Folders I never opened appeared in my recent places/locations folder and my virus scanner and computer in general have been acting strange.
I have also made a topic on the Microsoft community website (link: http://answers.microsoft.com/en-us/windows/forum/windows_7-security/microsoft-security-essentials-can-not-be-started/4a8dd460-6bc8-45c3-b7ec-95d7c1fa3327), but I think the feedback on this website will be more effective for my problem.
I will now copy my original post from the link above to explain the whole situation in as much detail as I can:
"Today I noticed that Microsoft Security Essentials was not defending my computer. It was still running yesterday and I even did a scan, I didn't turn it off so I obviously got suspicious. As I told someone on Skype I feel like it might be a virus I got a pop-up saying that my computer will restart in 1 minute. This happened for no clear reason so this made me even more suspicious, after the restart I disconnected my internet cable because I didn't trust it. After this had happened I tried to go into MSE to start it back up, everytime I press the big button saying ''Start now'' it either loads for ages after which I get a time-out (error 0x800705b4) or it loads for ages, turns it on and whenever I do a scan it gives me the error from the title. Normally it instantly turns on or off whenever I press it. I have restarted the computer multiple times.
I just restarted the computer again and it installed 2 updates. When I loaded my account it asked for my password to update a program called sc.exe located in the Windows32 folder (correct me if I'm wrong). It stated that it was a program by Microsoft Corp. so I entered my password and pressed enter, after this a command prompt popped up for a split second, this made me even more suspicious as I don't think a official Windows program would do that unless it's some dodgy program... So, I googled it a little and got to a page with the words ''execute commands on a remote computer'' and even to a page for a remote desktop tool using this function. Now, MSE is up and running but I feel like those updates installed some undetected backdoor in MSE so the Remote Administration Tool can keep doing what it's doing. You might think I'm over-the-top suspicious but today's events has caused me to be so.

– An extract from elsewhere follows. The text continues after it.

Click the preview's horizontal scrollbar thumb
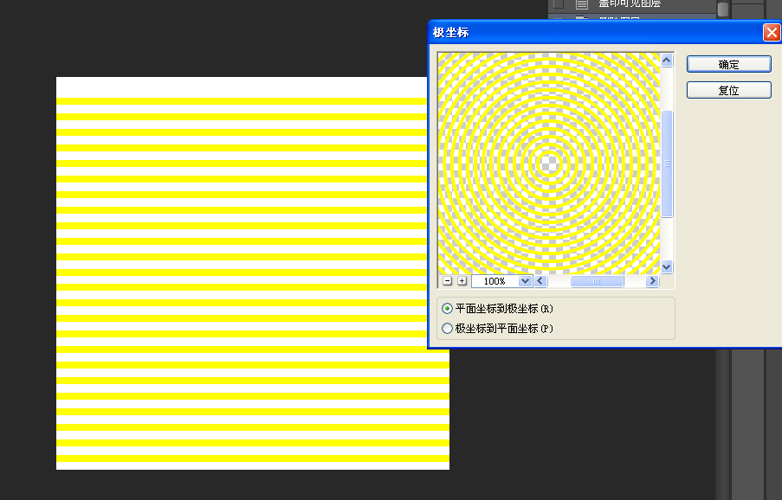 (597, 281)
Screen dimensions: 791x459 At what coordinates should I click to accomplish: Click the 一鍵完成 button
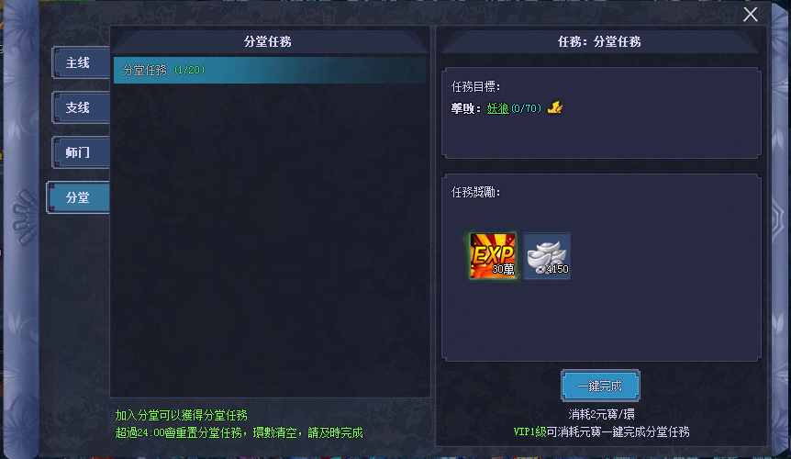click(x=600, y=386)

It might be nothing at all, but I just want to make sure it's not or if something really is wrong. Also, whenever I clear my recent locations/places folder and I wait a while, some folders show up which I haven't been to AT ALL, or it shows a folder called ''CustomDestinations''.
Now, these events might just be bad luck, but I really fear that someone has remote access to my computer.
I hope you can give me some support/advice about this situation and how I can check for a R.A.T. on my computer and how I can prevent this in the future. I am currently doing a full virus scan with my internet unplugged."
I got a reply from a support engineer on which I replied with the following:
"I have ran multiple fast scans with MSE, and 1 full scan with MSE and it found zero threats every time.
I have downloaded the Microsoft Safety/Security Scanner and did a fast scan, and again, zero threats. I tried booting into safemode but for some reason when I try to open an account I get an error saying something like (rough translation): "A connection with the service Sens could not be made. Please contact the administrator." My system is Dutch, the original error said: "Er kan geen verbinding met de service Sens worden gemaakt. Neem contact op met de systeembeheerder.".
Exactly what progress in the task manager do you want me to look out for? I don't really know what you mean unless you want me to look out for anything suspicious. I don't really find any progress suspicious as I have no clue what most of the progresses are and do (or you could say I find them all suspicious).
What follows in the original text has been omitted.